2.1.1
Trigeminal autonomic cephalalgias (TACs; for example, cluster headaches) are characterised by relatively short-lasting but severe pain attacks associated with autonomic manifestations such as sweating, flushing, and ipsilateral rhinorrhoea.
Trigeminal autonomic cephalalgias (TACs; for example, cluster headaches) are characterised by relatively short-lasting but severe pain attacks associated with autonomic manifestations such as sweating, flushing, and ipsilateral rhinorrhoea.
The first-line treatment for TACs is usually medical therapy, carried out with the aim of either preventing or limiting the duration of episodes. Surgery to interrupt the trigeminal sensory or autonomic pathways is sometimes used, but this has a risk of serious complications including diplopia and corneal ulcers.
Deep brain stimulation (DBS) involves stereotactic targeting of specific anatomical sites within the brain (such as the sensory thalamus or periaqueductal grey matter) to modulate the central processing of the pain signals.
DBS for intractable TACs is usually carried out with the patient under local anaesthesia and/or intravenous sedation. Electrodes are inserted into the brain using MRI and/or CT. A test stimulation (or macrostimulation) is used to check for side effects. Postoperative scans may be used to assess the position of the electrodes and to identify complications such as local haemorrhage.
Following satisfactory electrode testing, a pulse generator is implanted under the chest wall and connected by tunnelled wires to the electrodes. The generator usually remains switched 'on'.
Sections 2.3 and 2.4 describe efficacy and safety outcomes from the published literature that the Committee considered as part of the evidence about this procedure.
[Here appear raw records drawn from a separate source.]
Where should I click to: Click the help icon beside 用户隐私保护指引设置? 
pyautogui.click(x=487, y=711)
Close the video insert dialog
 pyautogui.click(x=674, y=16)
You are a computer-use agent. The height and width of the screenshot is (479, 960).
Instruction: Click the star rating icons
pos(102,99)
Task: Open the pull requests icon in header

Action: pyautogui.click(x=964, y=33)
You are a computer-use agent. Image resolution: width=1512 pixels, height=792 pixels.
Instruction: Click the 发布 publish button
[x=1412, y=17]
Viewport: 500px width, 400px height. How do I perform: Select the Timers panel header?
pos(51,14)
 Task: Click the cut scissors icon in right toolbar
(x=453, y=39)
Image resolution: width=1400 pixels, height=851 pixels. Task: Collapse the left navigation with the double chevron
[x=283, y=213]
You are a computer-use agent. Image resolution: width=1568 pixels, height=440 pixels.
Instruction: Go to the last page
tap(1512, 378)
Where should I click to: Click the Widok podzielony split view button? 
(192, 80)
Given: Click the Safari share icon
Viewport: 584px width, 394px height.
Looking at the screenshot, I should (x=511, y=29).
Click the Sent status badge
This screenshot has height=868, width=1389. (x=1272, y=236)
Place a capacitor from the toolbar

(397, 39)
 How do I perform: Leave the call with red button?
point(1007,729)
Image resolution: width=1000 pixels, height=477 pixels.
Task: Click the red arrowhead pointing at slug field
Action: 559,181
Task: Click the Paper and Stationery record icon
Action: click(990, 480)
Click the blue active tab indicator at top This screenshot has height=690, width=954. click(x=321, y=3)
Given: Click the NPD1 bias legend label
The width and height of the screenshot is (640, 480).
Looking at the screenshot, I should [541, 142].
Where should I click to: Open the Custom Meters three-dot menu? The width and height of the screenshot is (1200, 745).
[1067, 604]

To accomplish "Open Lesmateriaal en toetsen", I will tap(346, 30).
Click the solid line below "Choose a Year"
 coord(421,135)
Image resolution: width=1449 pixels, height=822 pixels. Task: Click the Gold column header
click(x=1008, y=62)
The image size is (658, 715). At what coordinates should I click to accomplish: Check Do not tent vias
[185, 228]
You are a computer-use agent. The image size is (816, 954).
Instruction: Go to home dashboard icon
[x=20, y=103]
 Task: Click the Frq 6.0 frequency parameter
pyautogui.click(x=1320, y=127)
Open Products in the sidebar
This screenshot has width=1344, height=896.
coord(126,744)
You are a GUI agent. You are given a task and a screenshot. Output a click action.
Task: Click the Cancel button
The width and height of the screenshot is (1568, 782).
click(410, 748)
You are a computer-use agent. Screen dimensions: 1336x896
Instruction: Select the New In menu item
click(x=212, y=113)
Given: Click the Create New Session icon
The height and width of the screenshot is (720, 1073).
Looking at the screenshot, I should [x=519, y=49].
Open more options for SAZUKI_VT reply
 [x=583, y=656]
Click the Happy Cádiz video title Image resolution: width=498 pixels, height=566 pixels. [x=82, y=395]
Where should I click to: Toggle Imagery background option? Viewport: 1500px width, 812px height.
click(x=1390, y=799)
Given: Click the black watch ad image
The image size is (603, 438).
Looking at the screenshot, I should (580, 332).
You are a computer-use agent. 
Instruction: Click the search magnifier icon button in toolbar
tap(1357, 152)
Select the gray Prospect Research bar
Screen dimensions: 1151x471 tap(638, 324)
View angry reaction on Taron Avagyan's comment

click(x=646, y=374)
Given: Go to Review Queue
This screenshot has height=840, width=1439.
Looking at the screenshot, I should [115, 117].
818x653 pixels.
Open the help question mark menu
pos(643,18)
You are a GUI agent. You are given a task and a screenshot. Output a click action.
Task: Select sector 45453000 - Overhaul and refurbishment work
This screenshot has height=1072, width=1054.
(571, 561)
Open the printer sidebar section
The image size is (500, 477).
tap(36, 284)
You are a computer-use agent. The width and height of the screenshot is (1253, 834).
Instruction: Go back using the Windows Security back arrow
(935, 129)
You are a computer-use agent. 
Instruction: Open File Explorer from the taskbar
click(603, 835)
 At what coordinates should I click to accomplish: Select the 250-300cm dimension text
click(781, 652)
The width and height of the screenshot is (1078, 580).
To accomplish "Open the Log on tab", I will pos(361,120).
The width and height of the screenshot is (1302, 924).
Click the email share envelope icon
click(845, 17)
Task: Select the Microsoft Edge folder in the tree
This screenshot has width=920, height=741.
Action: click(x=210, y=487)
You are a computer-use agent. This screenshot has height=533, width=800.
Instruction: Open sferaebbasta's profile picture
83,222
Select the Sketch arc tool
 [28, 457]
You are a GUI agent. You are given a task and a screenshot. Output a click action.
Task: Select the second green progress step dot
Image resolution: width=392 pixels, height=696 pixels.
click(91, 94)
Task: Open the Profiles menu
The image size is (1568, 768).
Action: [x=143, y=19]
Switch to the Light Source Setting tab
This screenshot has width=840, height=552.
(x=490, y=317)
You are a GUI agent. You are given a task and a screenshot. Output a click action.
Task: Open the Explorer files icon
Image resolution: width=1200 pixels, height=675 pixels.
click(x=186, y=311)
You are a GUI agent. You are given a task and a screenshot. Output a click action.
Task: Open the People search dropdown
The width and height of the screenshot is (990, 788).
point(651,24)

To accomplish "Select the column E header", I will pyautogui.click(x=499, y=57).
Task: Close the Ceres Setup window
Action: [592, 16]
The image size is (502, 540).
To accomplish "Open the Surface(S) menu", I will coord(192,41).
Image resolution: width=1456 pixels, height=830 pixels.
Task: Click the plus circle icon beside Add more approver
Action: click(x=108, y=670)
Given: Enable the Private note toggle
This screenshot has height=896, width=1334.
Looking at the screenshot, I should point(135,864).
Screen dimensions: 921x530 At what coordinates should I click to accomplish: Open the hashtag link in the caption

For more detailed information on the evidence, see the overview.
A crossover randomised controlled trial (RCT) of 12 patients with refractory chronic cluster headache (CH) reported that there was no significant difference between the 'on' and 'off' periods in either the 'on–off' group or the 'off–on' group for a number of outcomes including frequency of attacks, pain intensity and patient satisfaction.
During a 10-month open phase of the RCT of 12 patients, when all patients received DBS, the mean weekly attack frequency decreased by 48% from baseline (from a median of 14 to 8 attacks per week; p=0.08).
A case series of 20 patients reported that all 16 patients treated for refractory chronic CH had relief from pain at a mean follow-up of 23 months. Time to response occurred at a mean of 42 days (range 1 to 86 days) with mean 71% of pain-free days.
The RCT of 12 patients reported reduced Hospital Anxiety and Depression Scale scores (7 anxiety items and 7 depression items with scores greater than 7 indicating anxiety and depression, respectively) in the open phase only. Median anxiety scores decreased from 13 to 7.5 (p=0.008) and median depression scores decreased from 10 to 4.5 (p=0.052).
The Specialist Advisers listed key efficacy outcomes as improvement in the number of headaches, severity and duration of attacks, and quality of life, measured by headache scoring systems.
In a case series of 6 patients with unilateral refractory chronic CH, 1 patient died 3 days after the procedure from an intracerebral haemorrhage which developed along the lead tract a few hours after the procedure.
The RCT of 12 patients reported subcutaneous infection 3 weeks after surgery in 1 patient, and the case series of 21 patients reported 1 occurrence of deep infection. Both resolved after hardware removal and antibiotic treatment.
In the RCT of 12 patients, 1 patient developed transient loss of consciousness with hemiparesis shortly after test stimulation and subsequent severe micturition syncopes associated with a decrease in blood pressure in the standing position (not otherwise described).
The case series of 6 patients reported that all patients had diplopia and dizziness if high levels of electrical stimulation were used (above 1.5 V). One patient became tachypnoeic and tachycardic but symptoms resolved after the recording electrode was removed.
The Specialist Advisers listed anecdotal adverse events as stroke, seizures and lead migration.
The Committee found interpretation of the evidence difficult: the single RCT dealt only with a subgroup of patients.
The Committee noted patient commentary, which reported improvements in quality of life, even if pain was relieved only partially, and noted that some patients were no longer suicidal after treatment.